Frank - Born Mohaka, lived and worked at Willow Flat until the outbreak of World War I. He left New Zealand with the XXI Reinforcements N.Z.E.F. and was killed at Passechendaele, France 1917.

Jack - Died after a long illness aged 27. Both were extraordinary shots and worked solidly at the development of Willow Flat.

Daisy - Born at Ormond. Moved to Mohaka, almost adopted by the Maori's who wanted to give her a moko. She spoke Maori fluently, married Harry Jago and settle at Otane. Much of their life was spent at Mangahararu and Willow Flat. In her later years life was spent at Frasertown. Daisy was exceptionally gifted at gardening and floral arrangement. Issue: 4.

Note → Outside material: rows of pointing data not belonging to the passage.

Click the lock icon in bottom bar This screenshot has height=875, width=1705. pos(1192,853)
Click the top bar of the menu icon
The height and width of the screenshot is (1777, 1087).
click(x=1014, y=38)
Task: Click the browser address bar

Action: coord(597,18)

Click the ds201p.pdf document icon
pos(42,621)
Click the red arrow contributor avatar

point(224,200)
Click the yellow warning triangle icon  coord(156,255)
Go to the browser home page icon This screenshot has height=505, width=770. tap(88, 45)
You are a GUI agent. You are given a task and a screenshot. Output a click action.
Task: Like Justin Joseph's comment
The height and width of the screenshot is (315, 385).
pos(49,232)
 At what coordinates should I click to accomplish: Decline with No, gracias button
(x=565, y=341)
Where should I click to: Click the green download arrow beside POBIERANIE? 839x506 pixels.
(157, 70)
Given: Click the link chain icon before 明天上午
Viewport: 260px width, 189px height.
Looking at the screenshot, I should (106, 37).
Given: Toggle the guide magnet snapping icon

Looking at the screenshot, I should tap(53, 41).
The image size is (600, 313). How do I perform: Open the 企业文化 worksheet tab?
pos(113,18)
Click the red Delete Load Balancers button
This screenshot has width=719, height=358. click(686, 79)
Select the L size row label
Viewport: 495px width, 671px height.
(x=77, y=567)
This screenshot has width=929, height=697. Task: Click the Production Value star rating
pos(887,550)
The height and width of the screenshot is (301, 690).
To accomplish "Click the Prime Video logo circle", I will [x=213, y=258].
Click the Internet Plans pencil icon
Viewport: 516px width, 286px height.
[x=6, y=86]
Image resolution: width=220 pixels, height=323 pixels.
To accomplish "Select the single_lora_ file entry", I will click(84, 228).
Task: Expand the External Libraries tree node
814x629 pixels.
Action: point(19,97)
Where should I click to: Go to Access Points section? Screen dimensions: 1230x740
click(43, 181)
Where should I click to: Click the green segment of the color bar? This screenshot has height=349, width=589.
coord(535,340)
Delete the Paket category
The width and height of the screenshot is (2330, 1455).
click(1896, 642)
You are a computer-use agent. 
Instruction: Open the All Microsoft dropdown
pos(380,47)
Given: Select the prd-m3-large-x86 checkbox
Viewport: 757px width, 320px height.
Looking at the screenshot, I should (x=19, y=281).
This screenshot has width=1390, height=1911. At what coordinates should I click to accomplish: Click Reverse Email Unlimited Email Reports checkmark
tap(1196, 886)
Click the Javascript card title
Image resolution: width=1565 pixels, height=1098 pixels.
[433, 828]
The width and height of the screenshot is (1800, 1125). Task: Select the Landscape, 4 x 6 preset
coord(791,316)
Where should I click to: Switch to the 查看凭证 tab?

Elsie - Was born at Ormond in 1895 and schooled at Napier, lona, and Wanganui. After marriage, to John Borrie, lived and farmed at Eskdale, Mangahararu, Matawhero, Willow Flat and Omaranui. After John Borrie's death Elsie lived at Hineroa and Onga Onga until her death 19/8/1978. Imaginative and skilled in handcrafting bark from native trees and fibres, Elsie also had the gift of telling a tale with drama and laughter. Issue: 4 sons.

Like so many in that age, the family fell victim of circumstances. What prospects there were in farming faded with the death of 2 sons and the great depression. They had telepathic powers and extrasensory perceptiveness, and all flourished in adversity. The children of the daughters were raised to be respectful, self-reliant and law abiding. Career opportunities began to open up for the grandchildren and increased dramatically for the great-grandchildren. Though these generations may not acknowledge it, the influences of Frances and her family have reached the present and contribute immeasurably to the success and stability of her descendants.